投稿日:2024.10.14/更新日:2024.10.15
固形腫瘍に対する治療では、ワクチン、リンパ節、樹状細胞、CD4T細胞、CD8T細胞の連携が鍵を握るように感じられます。今回は、プラスミドDNAを使用したDNAワクチンの治験結果をご紹介します。
この方法は、コロナワクチン開発の際に阪大の森下竜一先生のグループが提案していたもので、HCCにも有望な効果が期待されています。また、サイトカインIL-12も併用され、ガンに対する治療法開発は世界中で競争が激化している状況です。私たちに希望をもたらす結果です。
研究概要
『Personalized neoantigen vaccine and pembrolizumab in advanced hepatocellular carcinoma: a phase 1/2 trial』
Nature Medicine 2024年4月7日発表
PD-1阻害剤は、肝細胞癌(HCC)において単剤療法ではわずかな効果しか示しません。
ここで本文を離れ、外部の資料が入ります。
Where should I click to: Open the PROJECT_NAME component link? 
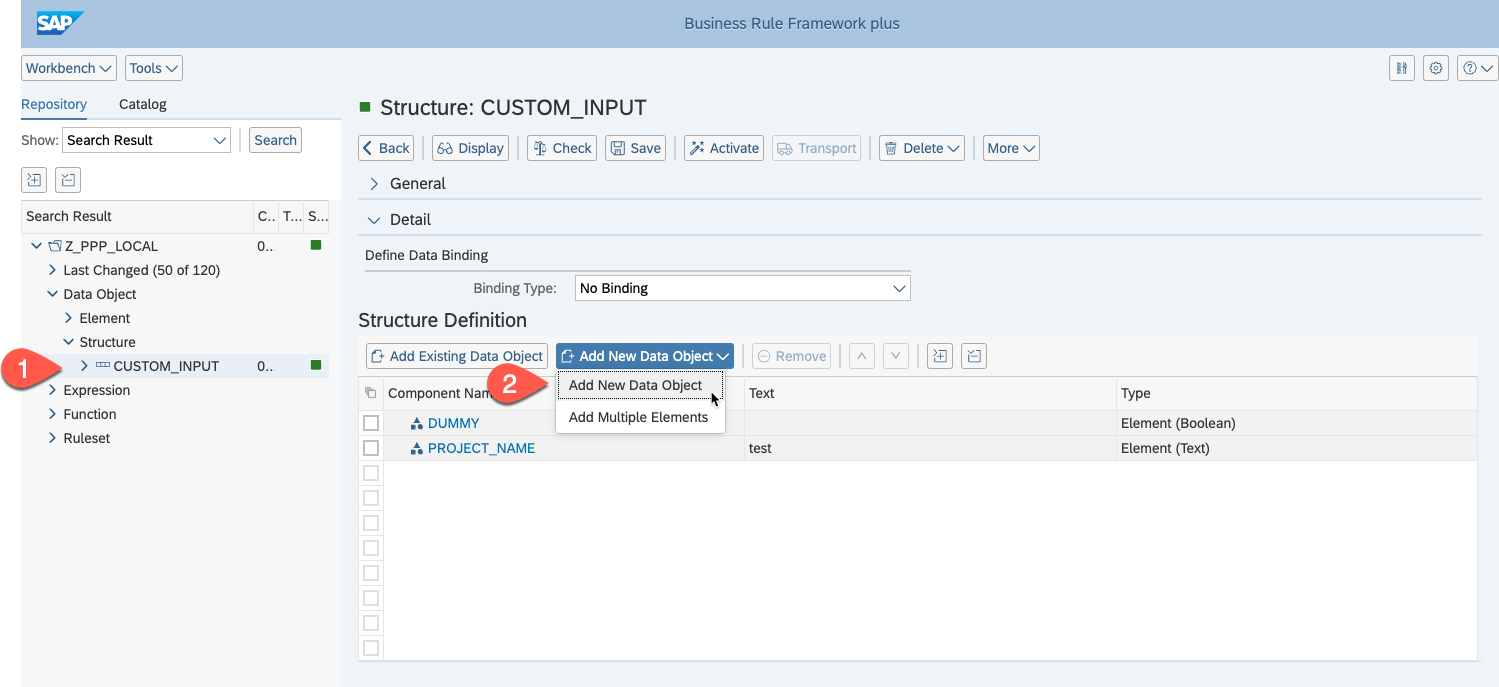coord(481,448)
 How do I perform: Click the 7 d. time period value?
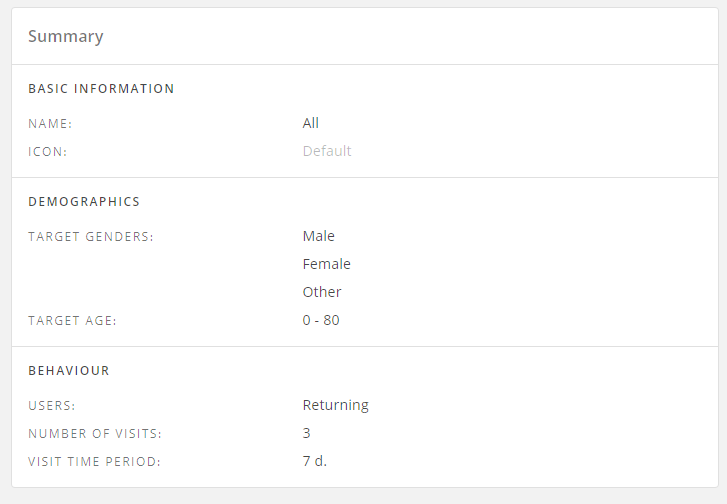315,461
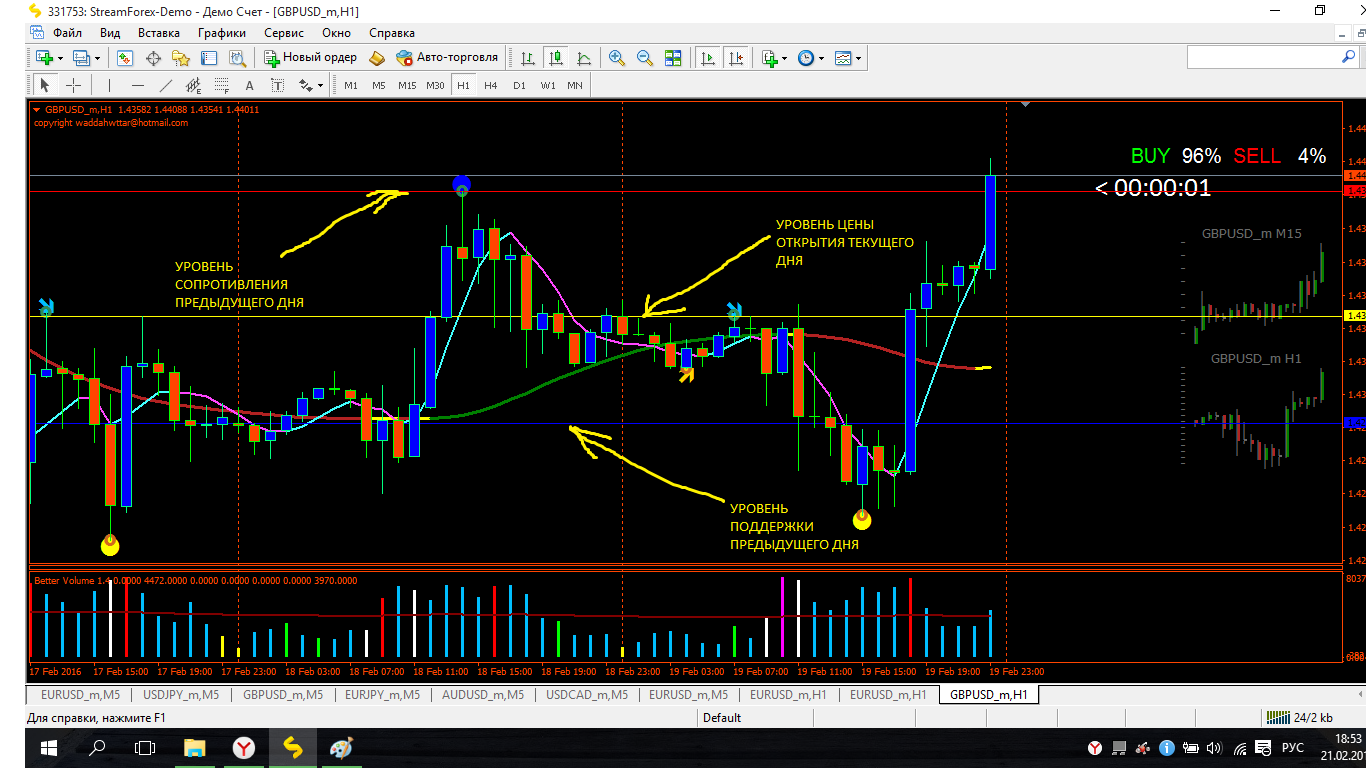Open the Market Watch panel

(125, 58)
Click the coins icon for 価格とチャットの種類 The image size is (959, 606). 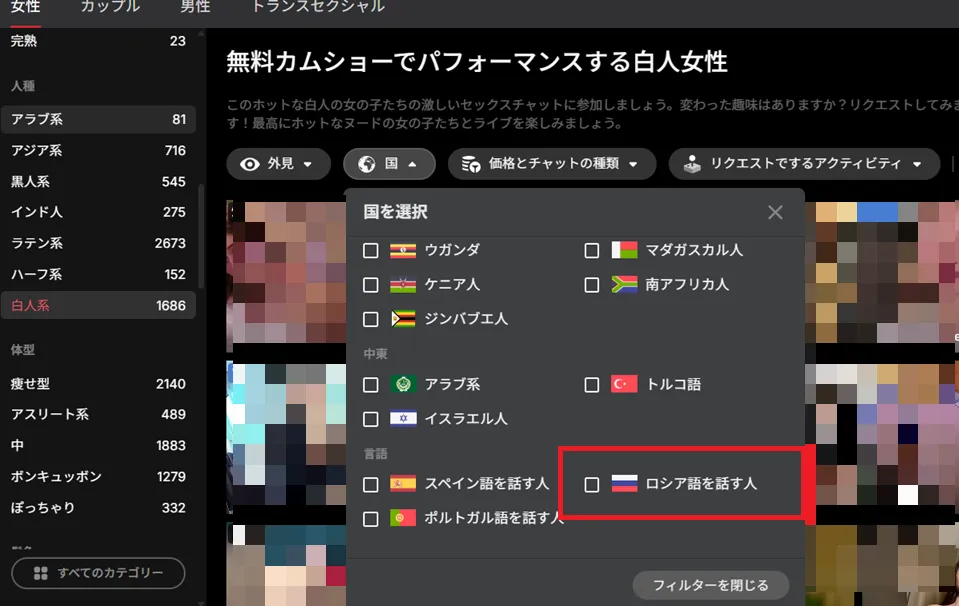470,164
しかし、**個別化がんワクチン(PTCV)**は、腫瘍特異的な免疫応答を誘導し、PD-1阻害剤に対する治療効果を増強する可能性があります。
この第1/2相試験では、**DNAプラスミドPTCV(GNOS-PV02)**を使用し、進行性HCC患者を対象に治療を行いました。最大40種類のネオアンチゲンをコードするDNAプラスミドに、プラスミドでコード化されたインターロイキン-12とペムブロリズマブを併用し、これまでに多剤チロシンキナーゼ阻害剤で治療された患者に投与しました。
主要評価項目は安全性と免疫原性であり、治療効果や実用性は二次評価項目として評価されています。
結果
多重パラメトリック細胞プロファイリングでは、活性化・増殖したワクチン特異的なCD4+およびCD8+エフェクター細胞が確認され、TCRβシークエンシングではワクチンにより濃縮されたT細胞クローンが腫瘍に浸潤していることが示されました。
結論
この研究結果は、個別化がんワクチン(PTCV)とペムブロリズマブの組み合わせが、進行性HCCに対して有望な臨床効果を持つことを示しています。